Kommentar: Die falsche Bescheidenheit der Anleger

Die Ergebnisse überraschen nicht, sind aber wieder krass: Die allermeisten Manager der 5400 Investmentfonds, die in Europa angeboten werden, haben im guten Börsenjahr 2023 schlechter abgeschnitten als ihre Vergleichsindizes, wie der Indexanbieter S&P feststellt.
In wichtigen Anlageklassen wie den global anlegenden Aktienfonds, mit denen viele Anleger versuchen, längerfristig ein Vermögen anzusparen, sind die Ergebnisse besonders frappierend: 2023 allein waren 84 Prozent der Fondsmanager schlechter als der Index S&P World, über die vergangene Dekade waren es mit 98 Prozent sogar fast alle.

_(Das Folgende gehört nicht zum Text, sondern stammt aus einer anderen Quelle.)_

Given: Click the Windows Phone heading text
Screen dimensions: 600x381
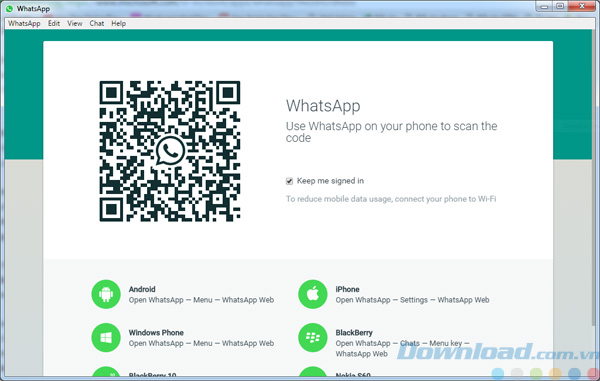Looking at the screenshot, I should (156, 332).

Hohe Gebühren schmälern die Rendite
Der maßgebliche Grund für dieses dauerhaft schlechte Abschneiden sind Gebühren: Für Aktienfonds verlangen Anbieter zumeist 1,7 bis zwei Prozent des angelegten Kapitals im Jahr, für speziellere Produkte wie Schwellenländerfonds nehmen auch große deutsche Fondshäuser zum Teil deutlich mehr. Kaufgebühren zahlen Anleger in der Regel noch extra. Über die Jahre frisst das die Rendite weg.
Da verwundert es nicht, dass die indexnachbildenden, börsengehandelten Fonds (ETF) immer beliebter werden. Sie kosten oft nur ein Zehntel der Gebühren aktiv gemanagter Fonds.
Der ETF-Markt hat sich in Europa seit 2010 versiebenfacht auf gut 1,6 Billionen Euro, ihr Anteil am Fondsmarkt hat sich in zehn Jahren mehr als verdoppelt auf rund zwölf Prozent. Verwunderlich ist eher, dass Anleger überhaupt noch aktiv gemanagte Fonds kaufen. Im Kern liegt es daran, dass Finanzprodukte von Beratern verkauft werden, die für ihre Arbeit auch bezahlt werden wollen.
» Lesen Sie auch: Worauf Sie bei einem ETF-Sparplan für Ihr Kind achten sollten
Viele Anleger schauen nicht genau auf die Ergebnisse ihrer Fonds oder sind einfach zu bescheiden. Aber wie lange noch? Und was, wenn sich das noch deutlicher ändert? Darauf muss die Finanzbranche Antworten finden.